Ingredients:
10 ounces fresh spinach, well washed, large stems removed, or 1 10-ounce package frozen chopped spinach, thawed and drained
2 cups all-purpose flour
½ teaspoon baking soda
½ teaspoon salt
1/8 teaspoon grated nutmeg
1 tablespoon sugar
1½ to 2 cups buttermilk or thin yogurt
2 eggs
2 tablespoons melted and cooled butter, plus unmelted butter for cooking
1 cup sour cream, optional
1 tablespoon minced lemon peel, optional
Put spinach in a covered saucepan over medium heat, with just the water that clings to its leaves after washing; or plunge it into a pot of salted boiling water. Either way, cook it until it wilts, just a couple of minutes. Drain, cool, squeeze dry and chop.
Heat large skillet over medium-low heat while you make batter. Heat oven to 200 degrees. In a bowl, mix together dry ingredients. Place 1½ cups buttermilk in another bowl. Beat eggs into it, then stir in the melted butter. Stir this into dry ingredients, adding a little more buttermilk if batter seems thick; stir in spinach.
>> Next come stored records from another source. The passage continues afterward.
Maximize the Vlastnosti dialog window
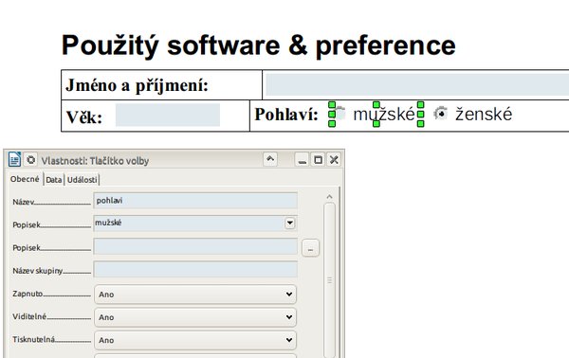[318, 160]
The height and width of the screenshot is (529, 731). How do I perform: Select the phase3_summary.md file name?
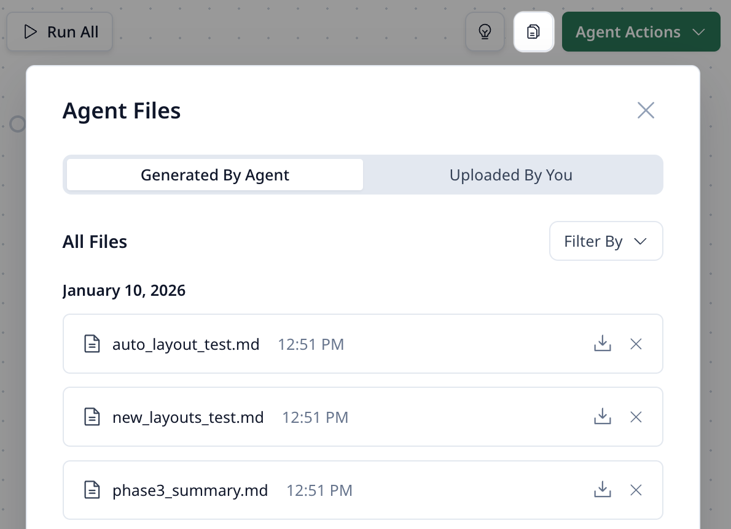[x=190, y=491]
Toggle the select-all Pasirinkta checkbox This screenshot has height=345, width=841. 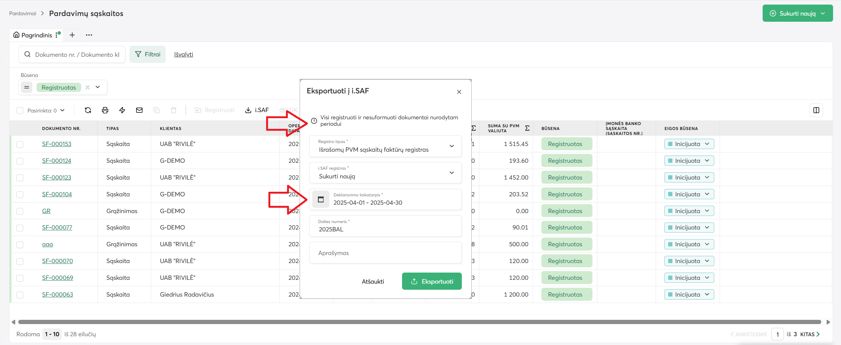[20, 111]
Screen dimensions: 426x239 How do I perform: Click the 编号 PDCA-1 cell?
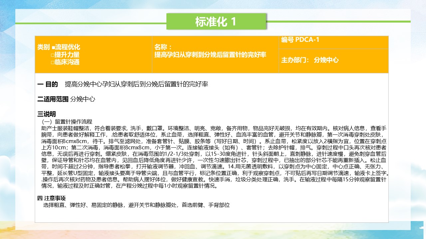tap(300, 40)
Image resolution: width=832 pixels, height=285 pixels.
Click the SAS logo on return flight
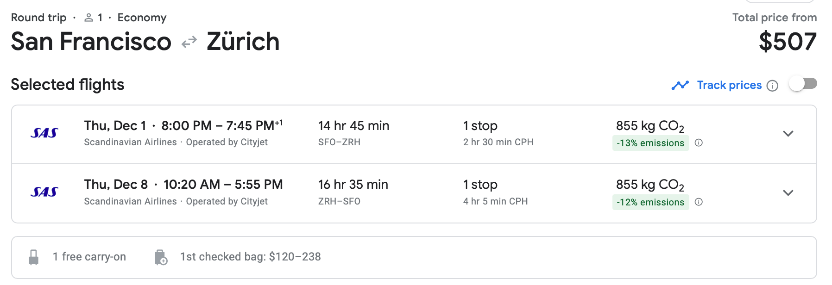[x=44, y=192]
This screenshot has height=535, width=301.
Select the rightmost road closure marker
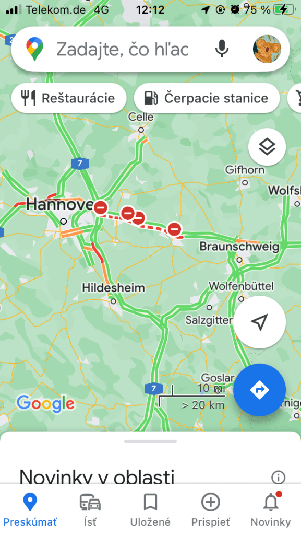(174, 229)
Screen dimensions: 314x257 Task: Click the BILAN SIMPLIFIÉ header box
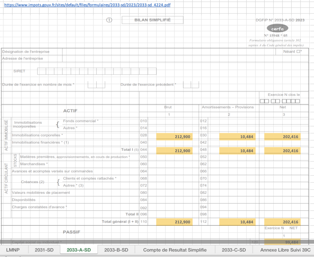coord(152,20)
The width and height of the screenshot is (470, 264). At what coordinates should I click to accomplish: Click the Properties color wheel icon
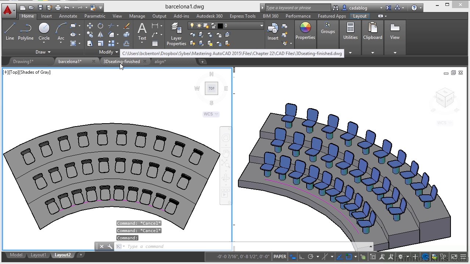pyautogui.click(x=305, y=28)
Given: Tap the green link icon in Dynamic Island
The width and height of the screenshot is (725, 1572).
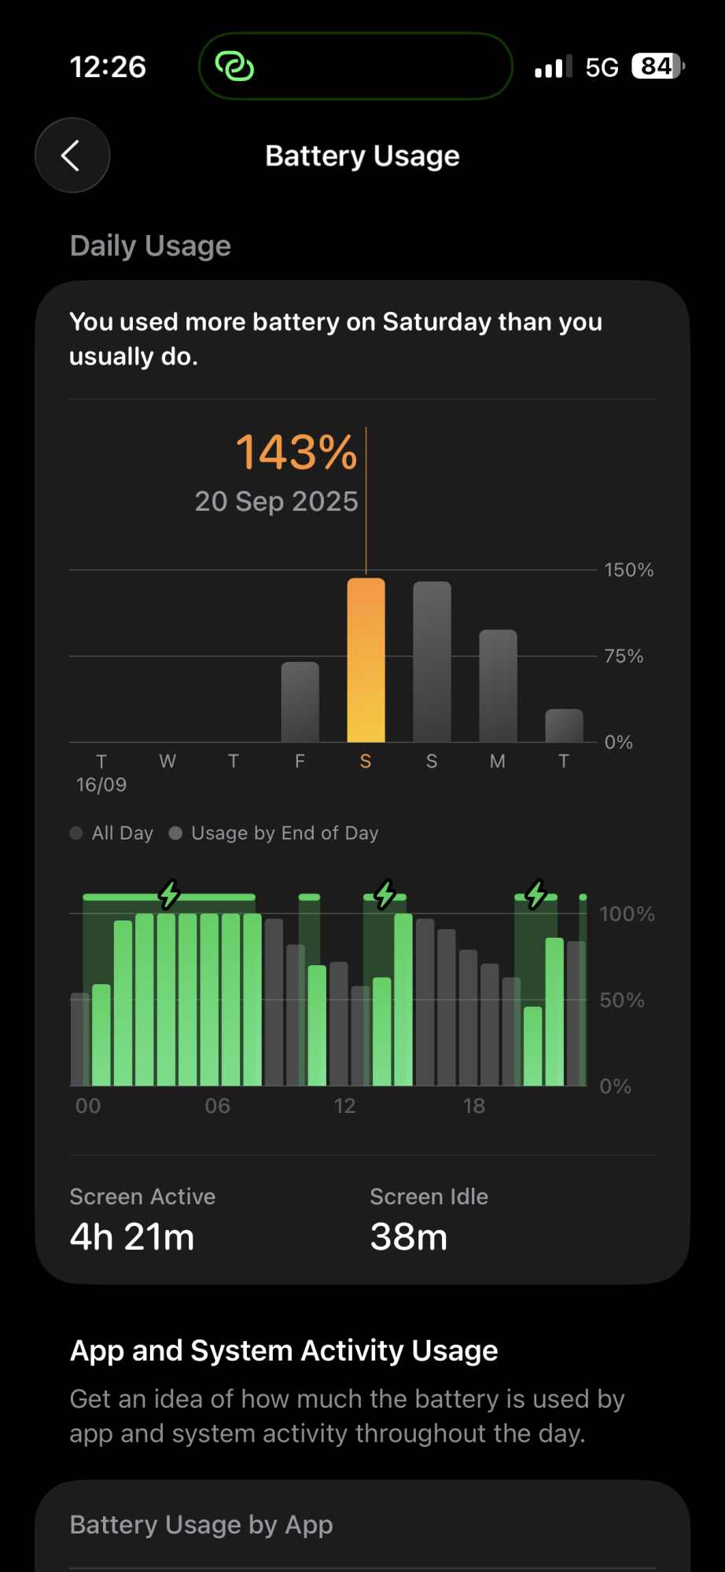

Place a teaspoon or two of butter in pan. When butter foam subsides, ladle batter onto skillet, making any size pancakes you like. Adjust heat as necessary; first batch will require higher heat than subsequent batches. Add more butter to pan as necessary. Brown bottoms in 2 to 4 minutes. Flip only when pancakes are fully cooked on bottom; they won’t hold together well until they are ready.
Cook until second side is lightly browned; as pancakes are done, put them on an ovenproof plate in oven for up to 15 minutes. Mix sour cream and lemon peel together and place a small dollop on each pancake.
COOK’S NOTE: The spinach pancakes made in northern Europe (I first ate them in Sweden) nicely demonstrate what you can do when you have a wet main ingredient, like spinach, but want to wind up with a firm but moist savory pancake. If the batter looks or cooks too thin (that is, it spreads unappealingly over the pan), add a little flour, or some more spinach. If it is too thick, stir in some liquid — milk, water, stock, whatever — a spoonful at a time. The batter should be spoonable but not pourable.